(Document text):
○ ○ ○
Your statement about the exact entropy being a function of our generation process is also not correct. When I have [a-zA-Z0-9] as my generation alphabet and I generate the password "abcdeFGH", then its entropy would be 8 -log2(1/64) according to your statement, although it really is just 8 -log2(1/8). Moreover, the fact that it's a sequence of characters and therefore predictable no matter its (hypothetical) entropy is probably a lot more important and that's exactly what zxcvbn takes into account. All in all, entropy on its own is pretty useless for measuring password quality, because it really only takes into account character probabilities and NOT the generation process or any prior knowledge associated with it. "zxcvbn" itself is the best example. Measured by entropy, it scores okay, but since it's the name of a well-known password strength estimator, it will never make a good password, even if it had a 1000 bits of entropy.

chris544 commented 6 years ago

There are two ways of looking at measuring password quality:

First argues: I generate my password using some particular method and I trust that this method produces particular entropy that could be called "generated entropy". I trust the math, the algorithm and its implementation and am not afraid that it could produce a password that somebody considers crackable.

Second argues: I do not really care how I generated my password. I will attempt to crack it using some common methods and predict entropy based on these cracking attempts. This could be called "cracking entropy" and as I understand this is what zxcvbn basically does.

For human generated (or edited) passwords it only makes sense to display "cracking entropy" and there is no disagreement about it here. However I agree with OP that this estimate should be displayed with more caution compared to randomly generated passwords. For a decent example password "onetwothreefourfive" has poor (32 bit) quality estimate (looks too high already), but same "onetwothreefourfive" in my native language has excellent (>100 bit) quality estimate (ridiculous). Maybe zxcvbn one day will add my language to their dictionaries and this will become less ridiculous. However I think that no manually generated or edited password should have excellent message only with no other warnings.

For automatically generated passwords (like within "Tools -> Password Generator") both estimates could be used and the fundamental question is:

Currently KepassXC supports only basic password generation methods (passwords from standard character sets and passphrases based on English words) for which zxcvbn gives decent "cracking entropy" estimates; so this problem is not very important right now (as already mentioned). However if you wanted to start supporting more esoteric password generation methods using things like custom dictionaries this again would become problematic and you would probably want to start using "generated entropy" for more realistic password quality estimates.

For an automatically generated password "cracking entropy" estimate is still useful and can be displayed alongside "generated entropy" based estimate, but I would agree with OP that displaying "generated entropy" as the main source makes more sense.
○ ○ ○
(Given data):

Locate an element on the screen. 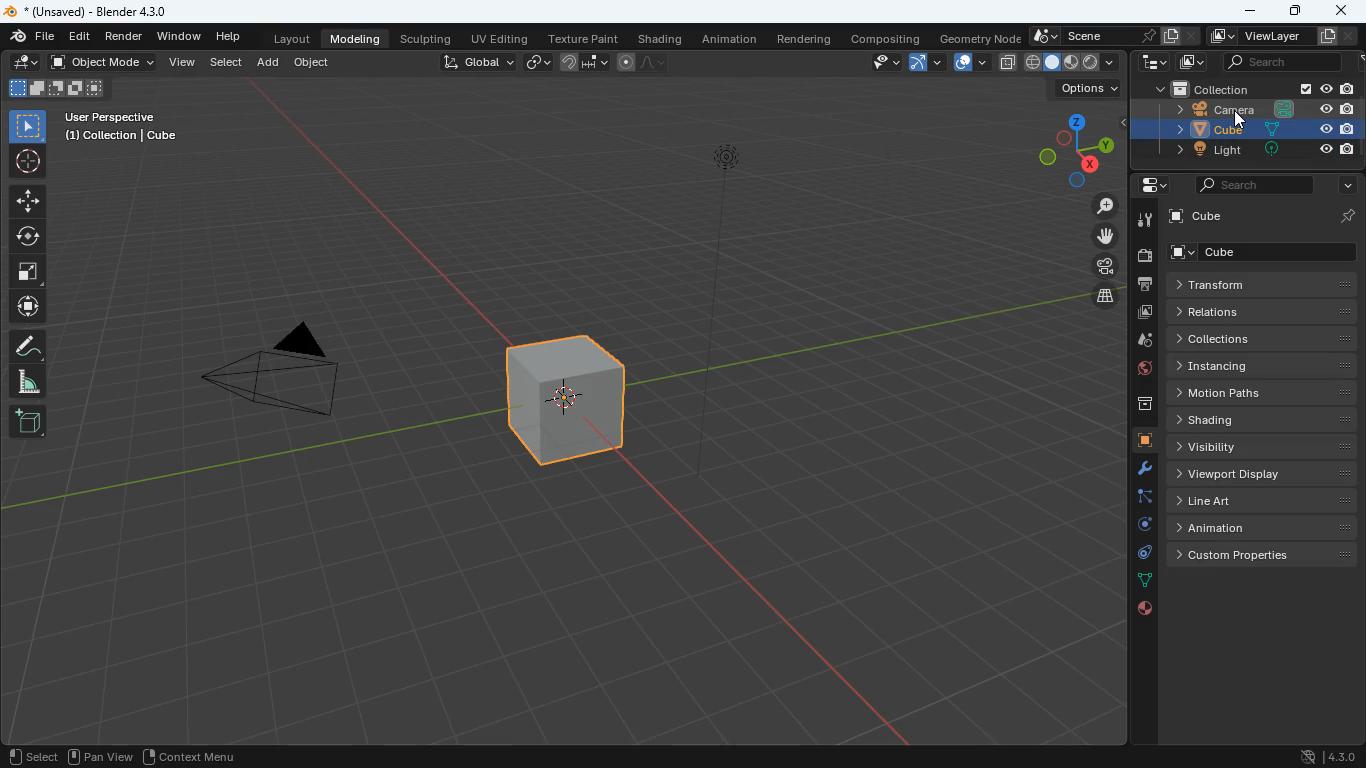 Image resolution: width=1366 pixels, height=768 pixels. rotation is located at coordinates (27, 235).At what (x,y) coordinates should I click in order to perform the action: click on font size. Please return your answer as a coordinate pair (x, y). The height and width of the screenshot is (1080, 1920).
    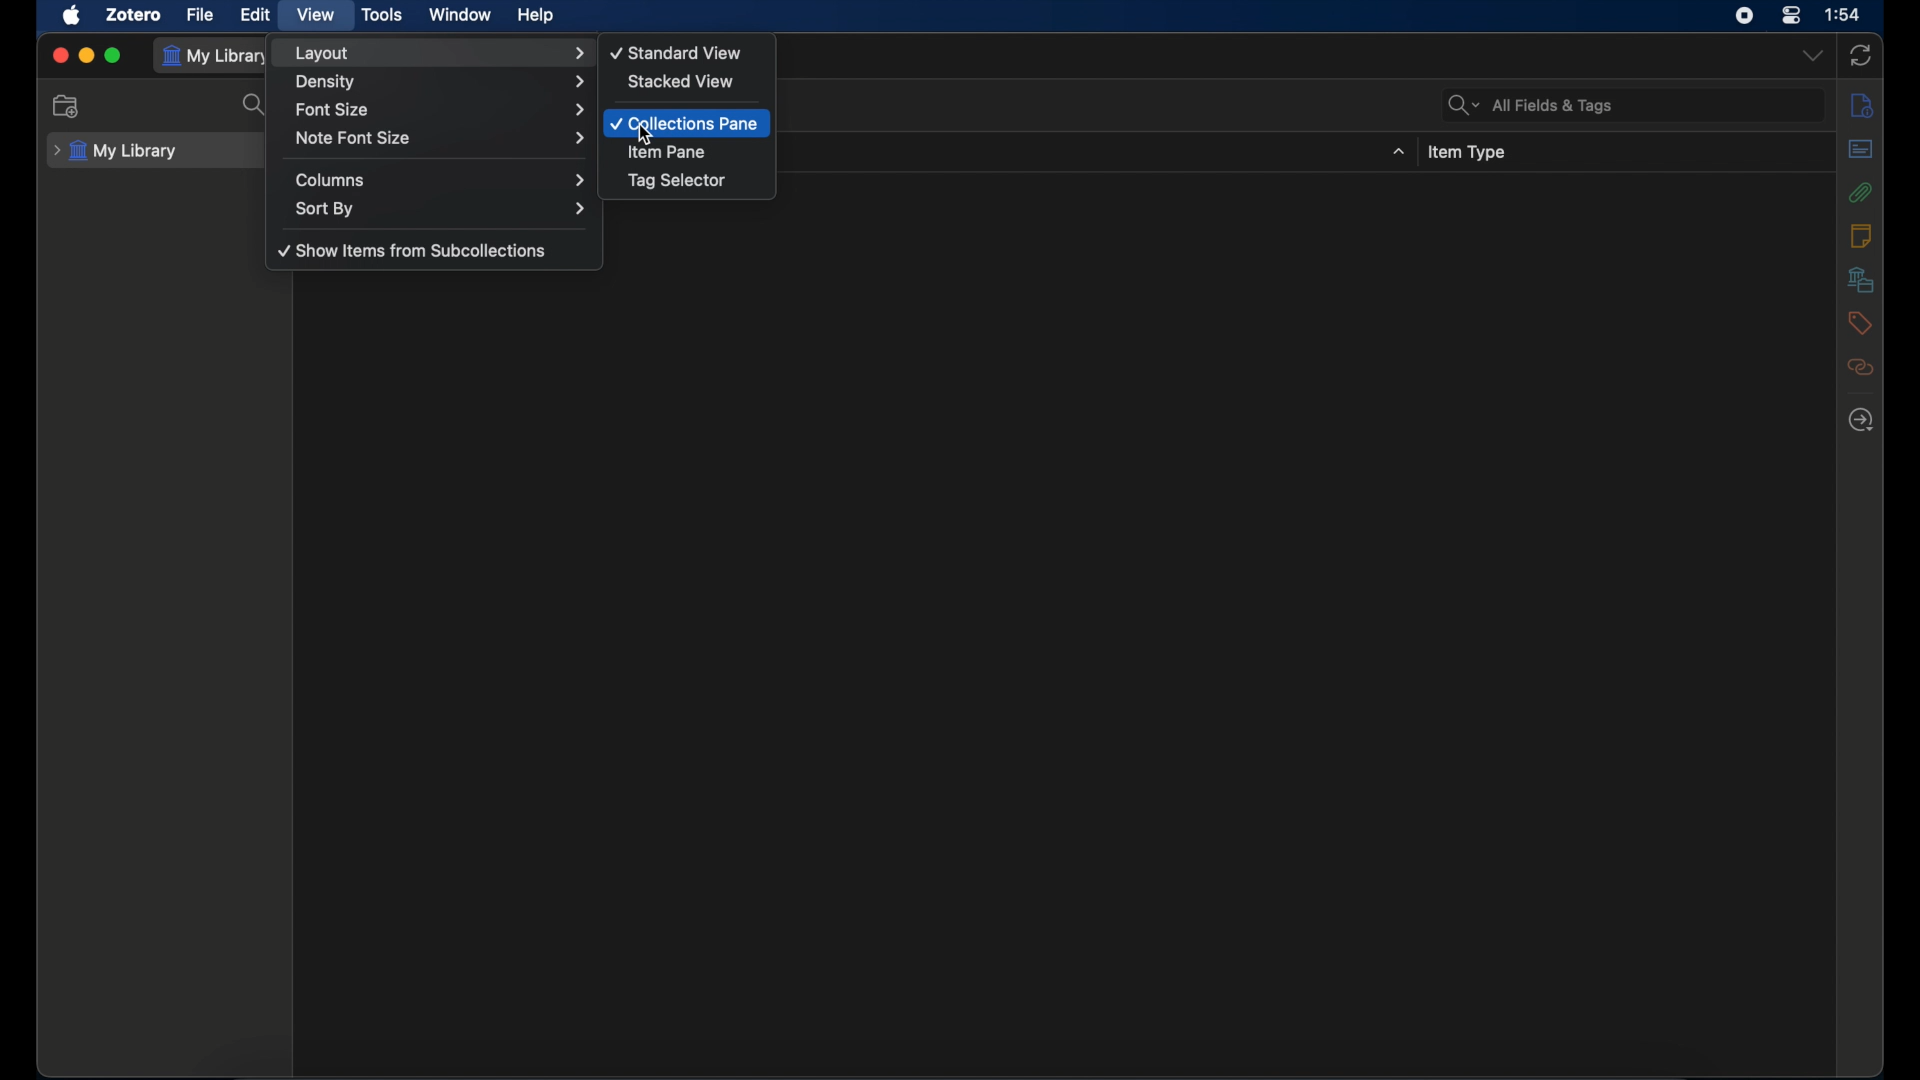
    Looking at the image, I should click on (440, 109).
○ ○ ○
(Exercise instructions):
Carry on the forum thread about measuring password entropy, starting after its last sentence. The lines have nothing to do with the thread on password entropy.

(Written answer):
One could consider adding some additional fields for each password to support better password quality overview (one can store this in notes already):

SebiderSushi commented 4 years ago

Hello @phoerious, this issue has now been laid to rest a long time ago, but i'd still want to know how the entropy of your example would be 8 -log2(1/8). To my understanding, this describes a password of 8 letters, each of wich occuring with a propability of 1/8. Given the set [a-zA-Z0-9] and a password of 8 letters, then every single letter would be assigned to a given position in the passwort with a probability of 1/62, as the set contains 62 letters and a password generator should randomly choose from the set, which should give every letter the same probability to be chosen. To my understanding, this would actually make up for an entropy of 8 -log2(1/62).

What have i misunderstood about entropy?

phoerious commented 4 years ago

That was my main point. Yes, the generation source has an entropy of 8 * -log2(1/64). However, the final password has only 8 different characters which appear with a probability of 1/8 each. So even if your source is very rich, you can still generate a weak password that by some chance only uses a very predictable subset of characters. "abcdeFGH" is one such weak password and so are "aaaaaaaa" and "password". The chances of generating them are low, but if you get unlucky and do generate one of them, it is easy to crack. In the end, there is no distinction between a bad password chosen wilfully and a bad password chosen by astronomically unlucky chance. That's why we measure the strength of the generated password and not its generation source.

SebiderSushi commented 4 years ago

Then i think that this is a problem of notion or my understanding of entropy? (i'm only just starting to grasp the concept of a cracking entropy. As for your example, i currently think that the probability that a certain symbol combination is used as a could be used to calculate cracking entropy.)

When i hear entropy, i think of it defined as generation source entropy, a measurement for the expected number of attempts an attacker blindly brute-forcing your passcode would require to guess it. As far as i understand, anything else is far more complicated to determine and also very speculative. Who is guessing my password? What do they know? What are they thinking? Also, bad basswords only exist because many people chose non-random passwords - if every password was generated randomly, then "abcdefgh" would be just as unlikely to be guessed as "ndoczsod". What makes "abcdefgh" a bad password (being one of the first an attacker is likely to try) is out of scope of the definition of entropy as far as i understand. I think it's confusing if you call it entropy instead of "estimated password strength" or similar, as i've seen entropy defined as the generation source entropy.

I now understand that my previous points were mainly about me not interpreting the entropy in KeePassXC as cracking entropy, BUT KeePassXC uses the generation source entropy for passphrases, even if a common nursery rhyme might be the passphrase. For me, this inconsistency increases the cunfusion as to why "entropy" should mean something else for passwords.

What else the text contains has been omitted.